By Venkitesh Ramakrishnan
BBC correspondent in Sultan Bathery, Kerala
The authorities in the southern Indian state of Kerala say they have cleared a wildlife sanctuary which was illegally occupied by more than 1,000 tribal people.
The tribals face up to the police
Officials said armed police and wildlife officials carried out the operation.
It took the authorities two days to clear the Muthanga Wildlife Sanctuary.
The sanctuary, which is in Wyanad district, is famous for its elephants.
Bows and arrows
The operation to clear the forest began on Wednesday.
Armed police were called in after tribals attacked wildlife officials with traditional weapons such as bows and arrows.
Some reports said at least five people were killed in pitched battles and police firing.
The authorities said more than a thousand tribals had illegally occupied the sanctuary on 3 January.
They were demanding five acres of land for each family which they said had been promised by the state government.
The occupation of the sanctuary led to protests by wildlife activists and forest officials who said that the tribals were obstructing a vital elephant corridor - a path used by roaming herds of elephants in southern India.
The Muthanga sanctuary is situated in the middle of a 300-square-kilometre forest.

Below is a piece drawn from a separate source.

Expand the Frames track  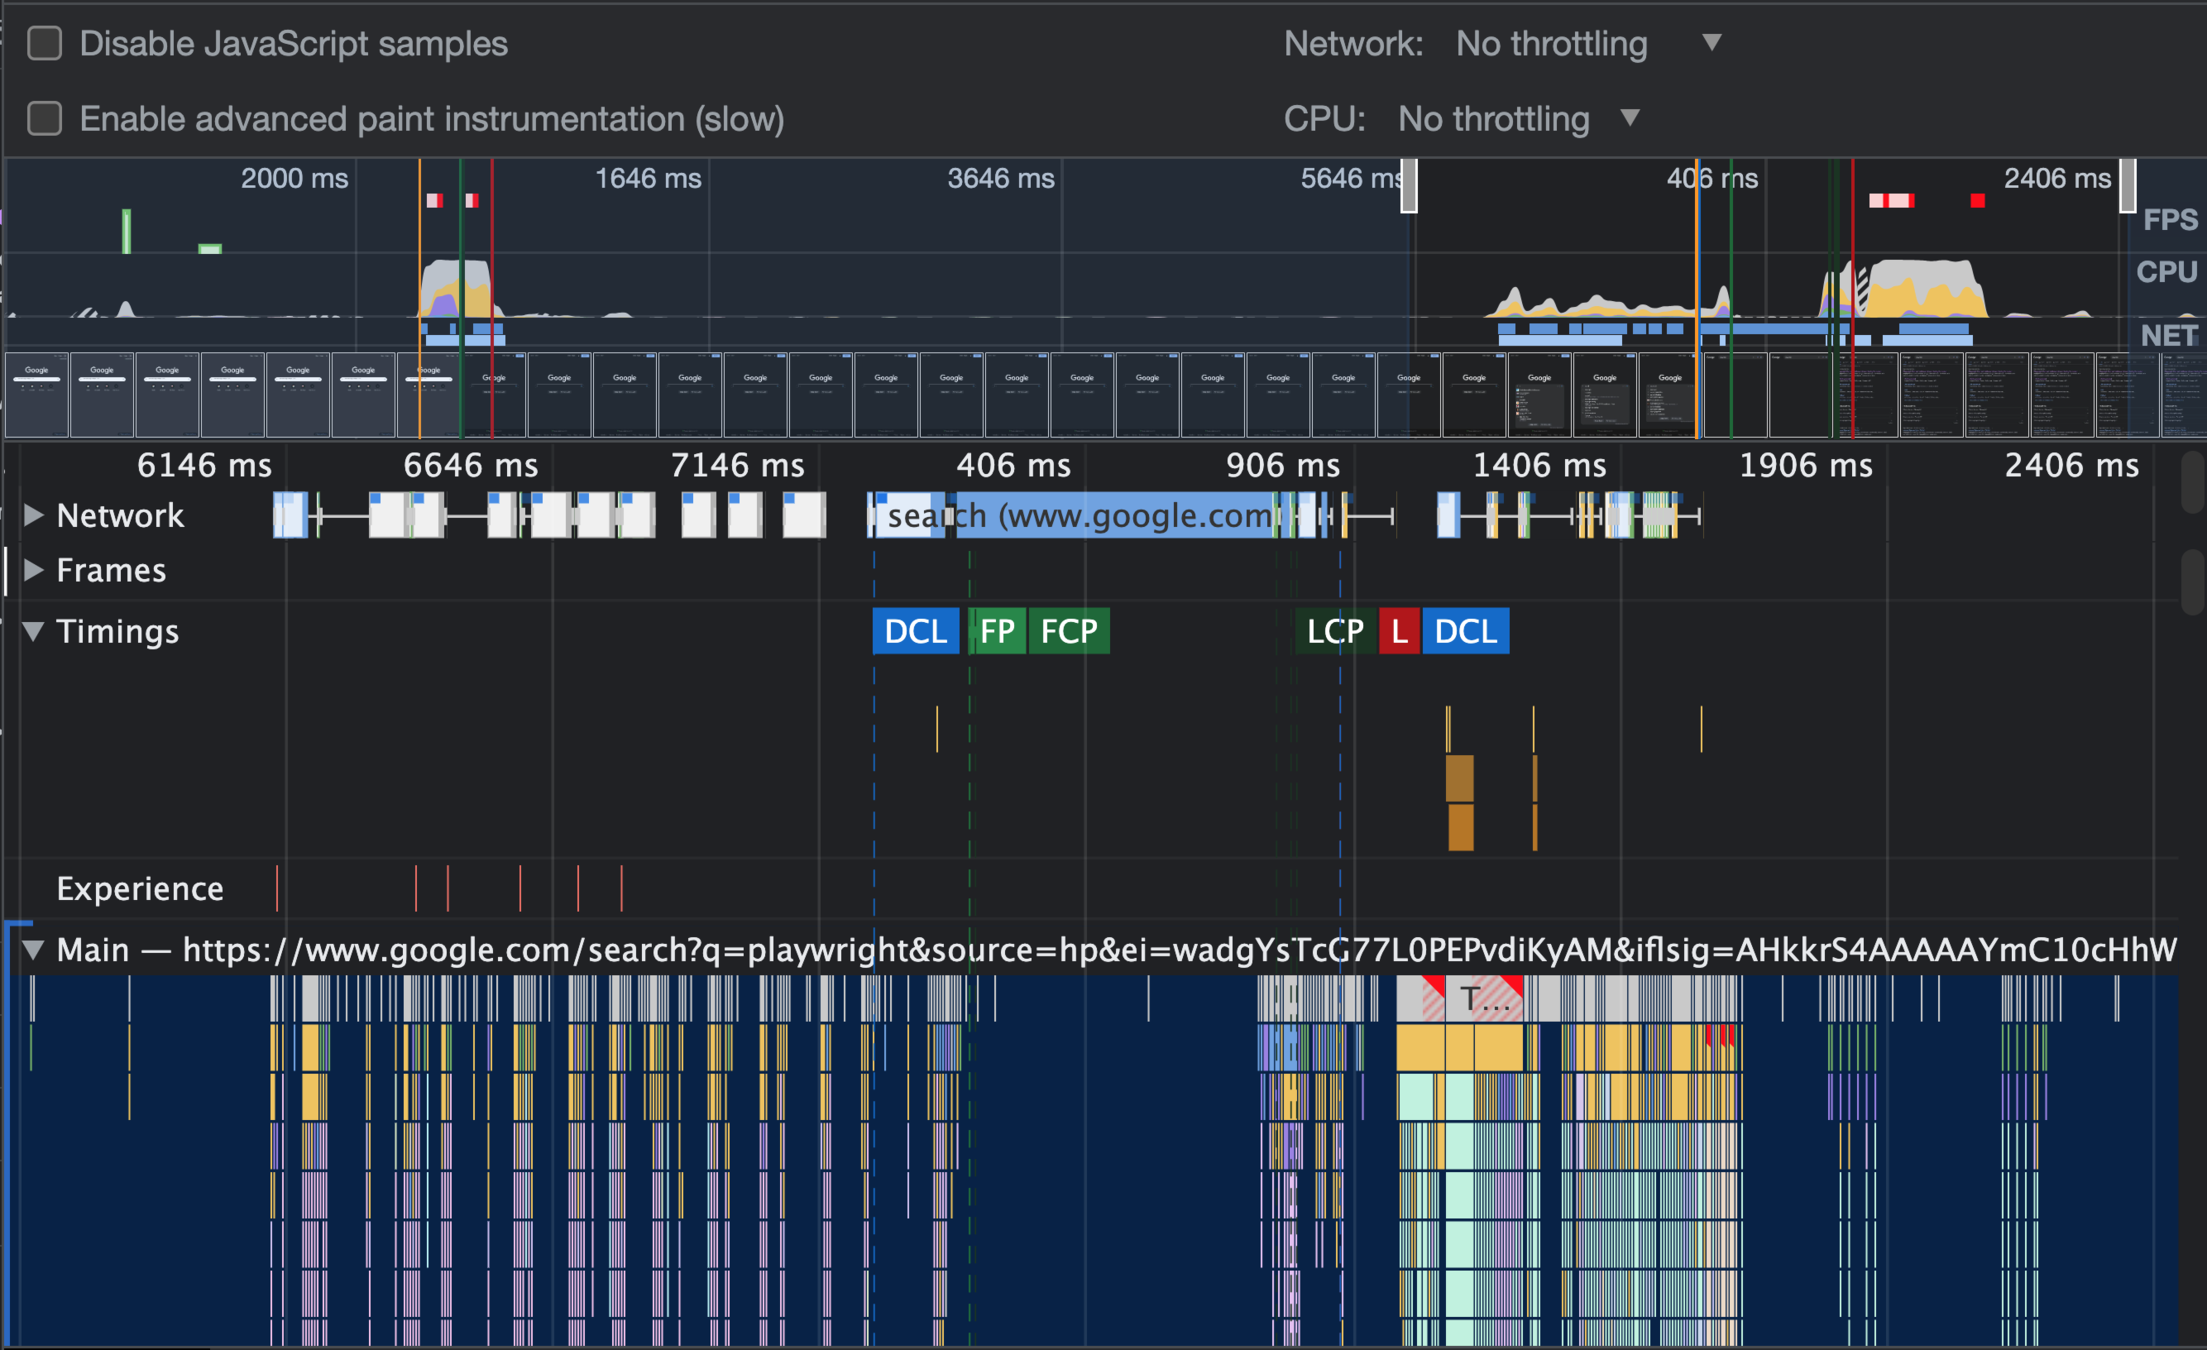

Some of the tribals were wounded in the fighting
It forms part of the Nilgiri Biosphere Reserve.
Noolpuzha River, which flows through the sanctuary, attracts elephants from different parts of Nilgiri range during the summer.
The Chief Minister of Kerala, AK Antony, had requested the federal Environment and Forests Ministry to allow the tribals to live in the sanctuary.
But his appeal was rejected.
The ministry said such a move would have set a wrong precedent and led to similar demands from tribals in others areas.